Victim (noun): a person who is deceived or cheated, as by his or her own emotions or ignorance, by the dishonesty of others, or by some impersonal agency
He most definitely was a victim of the mom. She was dishonest about the abortion.
Whether his past crimes were egregious or not, is there no redemption once he has paid his price to society for his past? I sure am glad I don’t live in your world of judgement and falsities!
The truth: if he’d worn a condom this would not have happened.
Ergo: he has no one to blame but himself.
Blame: is what people do to other people when they can’t seem to take responsibility for their own actions.
Get real!
Truth: Condoms have a 15% failure rate so that would not have ensured that a pregnancy would not have happened. Furthermore, the same standard should be held for the mom. Both were equal participants, thus, equal responsibility.

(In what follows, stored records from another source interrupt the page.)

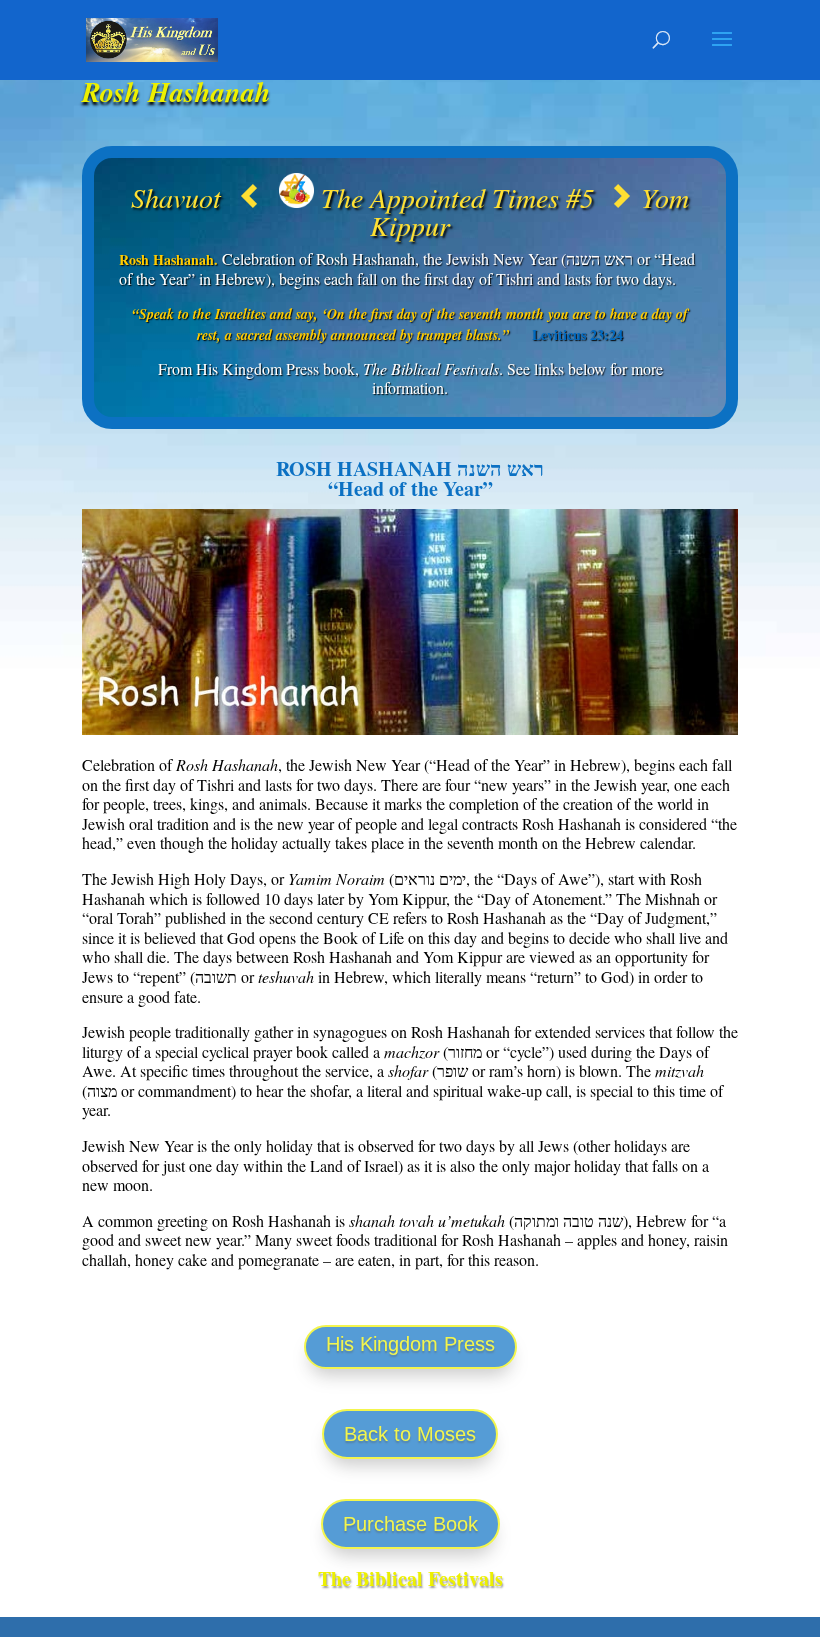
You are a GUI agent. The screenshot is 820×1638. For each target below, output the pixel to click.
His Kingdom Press (410, 1344)
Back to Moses (410, 1434)
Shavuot (184, 197)
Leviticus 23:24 (577, 334)
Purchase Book (410, 1524)
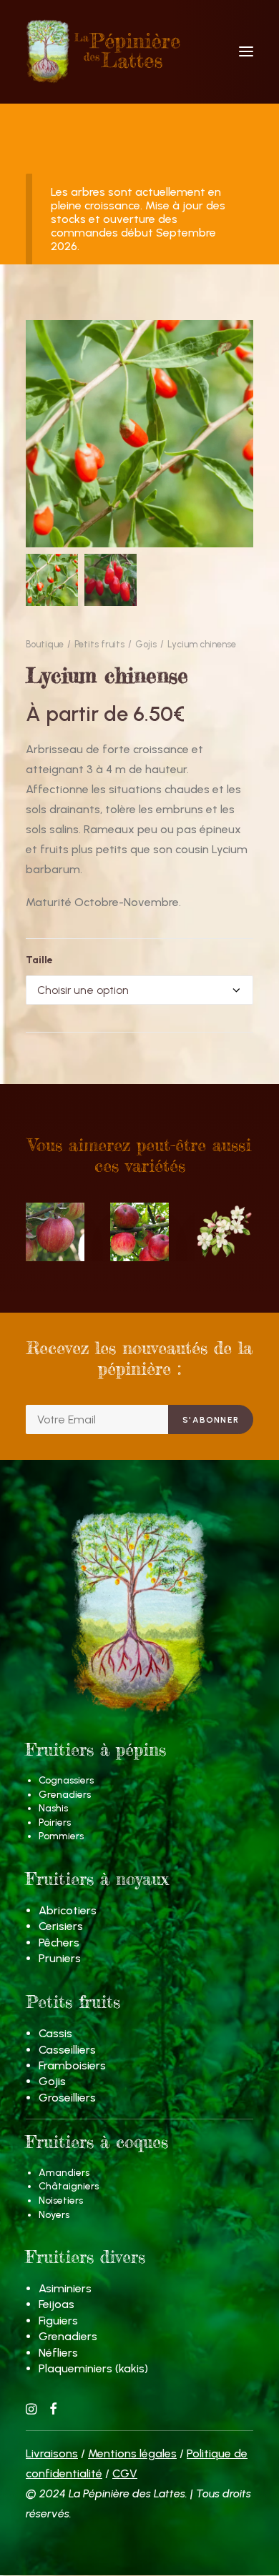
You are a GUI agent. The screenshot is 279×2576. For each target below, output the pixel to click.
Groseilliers (67, 2097)
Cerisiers (61, 1926)
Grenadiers (65, 1795)
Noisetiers (61, 2200)
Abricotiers (68, 1910)
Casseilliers (67, 2050)
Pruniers (60, 1958)
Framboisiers (72, 2065)
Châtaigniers (69, 2186)
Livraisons (52, 2453)
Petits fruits (99, 644)
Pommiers (61, 1836)
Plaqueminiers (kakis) (93, 2368)
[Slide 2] (110, 579)
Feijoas (56, 2304)
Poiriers (55, 1822)
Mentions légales (132, 2453)
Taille (39, 960)
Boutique (45, 644)
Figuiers (58, 2320)
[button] (246, 51)
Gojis (146, 644)
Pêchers (59, 1942)
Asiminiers (65, 2288)
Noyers (54, 2215)
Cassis (55, 2033)
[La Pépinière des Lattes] (139, 51)
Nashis (53, 1808)
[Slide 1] (52, 579)
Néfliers (58, 2352)
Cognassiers (66, 1780)
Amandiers (64, 2173)
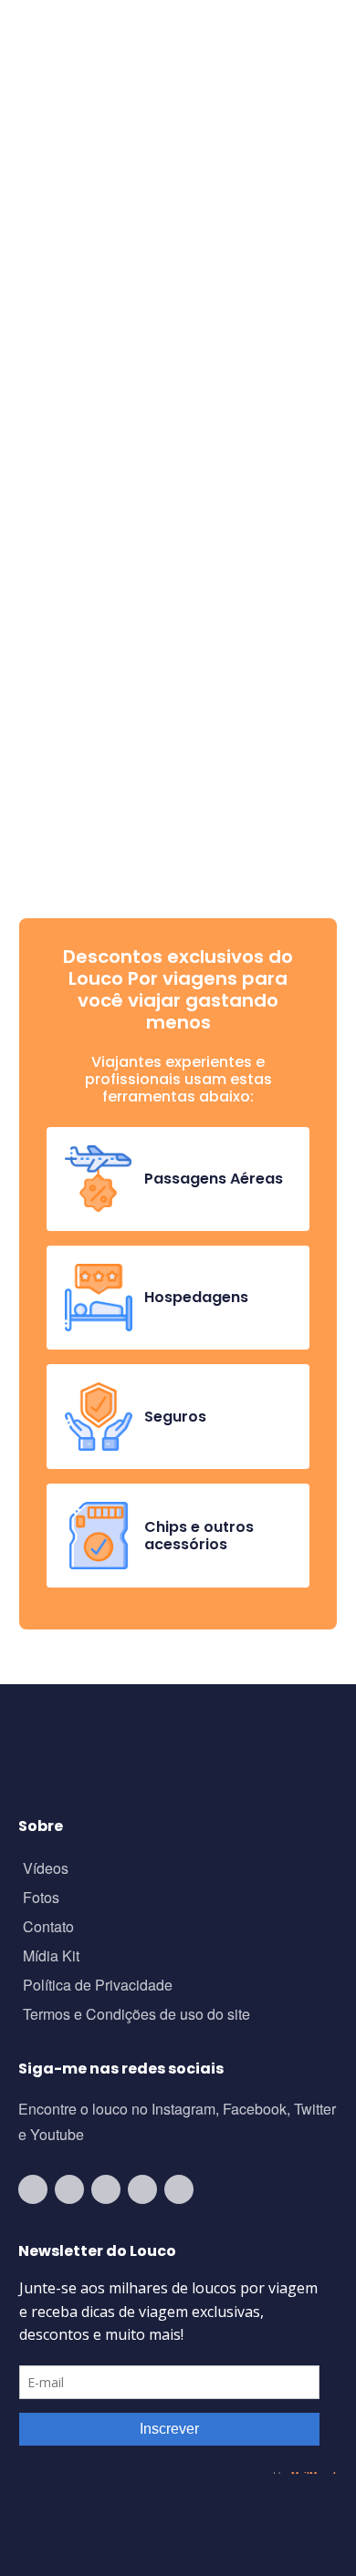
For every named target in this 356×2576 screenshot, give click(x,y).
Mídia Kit (51, 1957)
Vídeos (45, 1869)
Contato (48, 1928)
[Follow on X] (142, 2189)
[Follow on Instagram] (69, 2189)
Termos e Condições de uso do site (136, 2015)
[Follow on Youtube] (32, 2189)
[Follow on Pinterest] (179, 2189)
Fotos (41, 1899)
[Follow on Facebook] (105, 2189)
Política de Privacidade (98, 1986)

Ergo: the blame falls on both of them.
Blather: Talk long-windedly without making very much sense …. exactly what you are doing.
you get real. she told him he was having an abortion, he didn’t step up to the plate then. she gave the baby to a foster family, she did not ‘fraud’ him for her own gain.
upper hand? what upper hand? the child is living with another family.Blather: what 1GoodSamaritan2 sees in the when looking the in mirror.
That’s your best? Sad. It’s sad because your finger pointing is worthless.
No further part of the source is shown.